Not ask him to note the decision but seek his prior approval. Well, that seems clear enough. Either someone in the MOD completely misled poor gullible Browne by telling him he no choice in the matter or Mr Browne’s been telling fibs. Either way someone should be sacked, to my mind. Probably Mr Browne should go anyway, since if he really was suckered into this by his own civil servants (which I doubt, but let’s give him the benefit of the doubt), he’s clearly not really up to the job.

Though The Indy does raise the point, not unreasonably, that his departure would cause a few problems, too:

if the hapless Mr Browne were to resign, what would it say about political accountability? The Prime Minister and a Cabinet that rushed into the most calamitous foreign intervention in the past half-century would remain in their posts. Meanwhile, the Defence Secretary would have fallen on his sword on account of a couple of embarrassing interviews.

Elsewhere in the Telegraph
, I see that naval officers are expressing the same fears as was I a couple of days ago that the whole furore over payment for the stories was a cack-handed attempt to divert attention from more serious matters:

Officers believe a board of inquiry would reveal what led to the decision to allow 15 troops so close to the Iranian border without support.

But defence chiefs might be reluctant to hold an official inquiry because it would expose the state of the Navy which does not have enough funding for training, equipment or ships.
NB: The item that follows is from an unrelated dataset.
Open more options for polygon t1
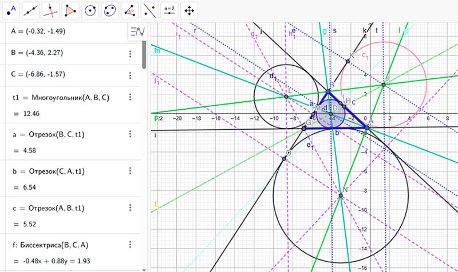458x272 pixels. [x=130, y=98]
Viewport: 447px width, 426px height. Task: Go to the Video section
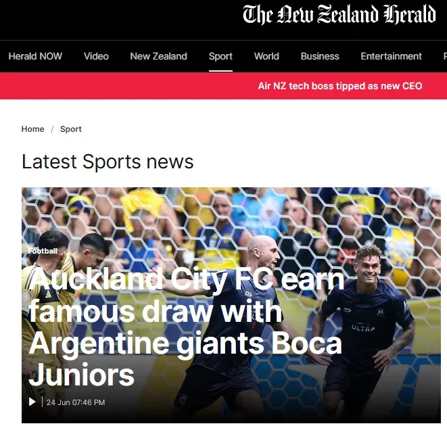pos(96,56)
According to Navy regulations, a board of inquiry should automatically be ordered when boats are lost or crew taken prisoner, but the MoD and Navy chiefs have decided that only an investigation to discover “lessons learned” will go ahead.
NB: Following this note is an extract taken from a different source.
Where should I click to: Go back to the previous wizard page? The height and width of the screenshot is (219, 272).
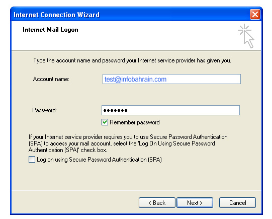(x=157, y=203)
The inquiry will examine training of personnel, the effectiveness of equipment, operating procedures and “how to stop this happening again,” Whitehall sources said.

“An investigation is going on but we don’t know whether there will be a full board of inquiry,” a Navy spokesman said. “If the Navy thinks it warrants a board of inquiry it will go ahead but at the moment it is an investigation.”

But Navy sources have said an investigation is not enough. While a board of inquiry does not apportion blame it is an official inquest in which the facts are fully established. Its findings can also be used to bring courts martial against officers or ratings.

Robert Fox, in The First Post, gets, I think, to the heart of the matter when he writes of concerns about

the effect this shambles will have on the conduct of British operations in two ragged and open-ended wars in Afghanistan and Iraq. The Pentagon’s decision to extend military tours in Iraq is a symptom of an exhausted US army. And it is matched by the UK military experience. Early next year, for instance, both Parachute Regiment battalions are being sent to Helmand, as one is not sufficiently up to strength.For too long, the Blair government committed British forces to wars on several fronts, and tried to fund them on peace-time budgets. Now they are showing signs of running on empty – and the Navy’s crisis is just a symptom of the crunch that’s coming.